Tax and finance due diligence


We examined the customer's branches in West Siberia and Central Russia for completeness of reporting, compliance with tax legislation and internal control procedures as part of our tax and financial due diligence.
Moreover, we completed a mandatory audit of employee workplace safety and proposed new employment contracts that covered hazardous working environments and provided appropriate additional allowances and benefits to employees.


The challengeThe solutionThe result

The challenge

The customer, an international group of companies, was planning to sell its Western Siberian and Central Russian businesses. The group hired SCHNEIDER GROUP to conduct multidimensional tax and financial due diligence on the businesses in preparation for their sale. For two days, a team of SCHNEIDER GROUP professionals met with the company's management, while another team compiled an analysis of the tax and accounting data available.

The solution

The audit covered the assessment of:

  • Completeness of returns submitted
  • Compliance with tax laws
  • Compliance with in-house control procedures
Our experts devised a plan to minimise and manage risks uncovered in the first audit as part of the proposed sale of the company.
Because both branches were located in chemical plants with limited access, we proposed safety audits of employees' workplace routines. To mitigate the potential risks of the results discovered during the audit, our experts suggested that extra employment contracts be signed, taking into consideration hazardous working circumstances and ensuring that employees receive suitable additional compensation and benefits.

The company's legal address had changed since its official incorporation. We recommended that the customer update their registered office information to reflect their true location in order to prevent being penalised for deliberately supplying false information.

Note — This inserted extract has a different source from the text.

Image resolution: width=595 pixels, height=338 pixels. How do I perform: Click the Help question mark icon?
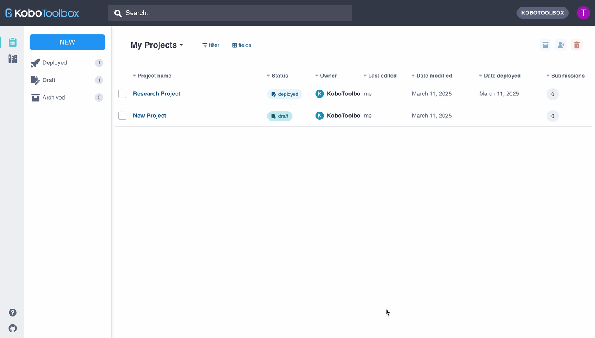pyautogui.click(x=12, y=312)
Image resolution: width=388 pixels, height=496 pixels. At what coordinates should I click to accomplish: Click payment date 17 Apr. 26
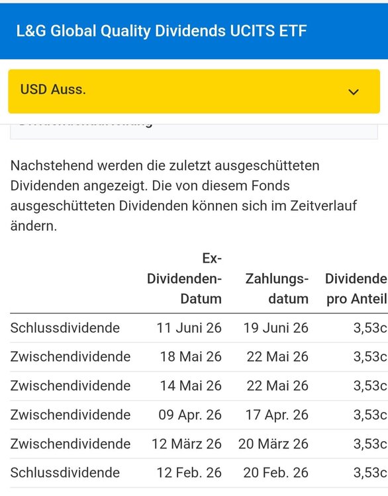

Besides conducting a comprehensive financial analysis, we also conducted some spot checks, including a detailed examination of tax returns, in-house controls and the financial risks of the branches’ suppliers and customers. This audit revealed the company's reliance on a few customers, for whom one branch rather than two in a given region would have sufficed.

SCHNEIDER GROUP generally advises that annual reconciliations with tax authorities, suppliers, customers and the bank's control division provide reasonable assurance that the information presented is accurate and up-to-date for users of financial statements. Accordingly, we recommended that such reconciliations should be carried out and documented through the use of statements. After this, they analysed the reputational risks of the General Director, including involvement in any lawsuits, property rights or liabilities, or any criminal or administrative liabilities.

The result

Any inconsistencies discovered, along with the assessment of their risks for the upcoming sale and recommendations for improvements, were documented in the report. The study presented a fair assessment of the significant risks, sales achievements and efficacy of the in-house control system based on multiple sources of information, including legal due diligence.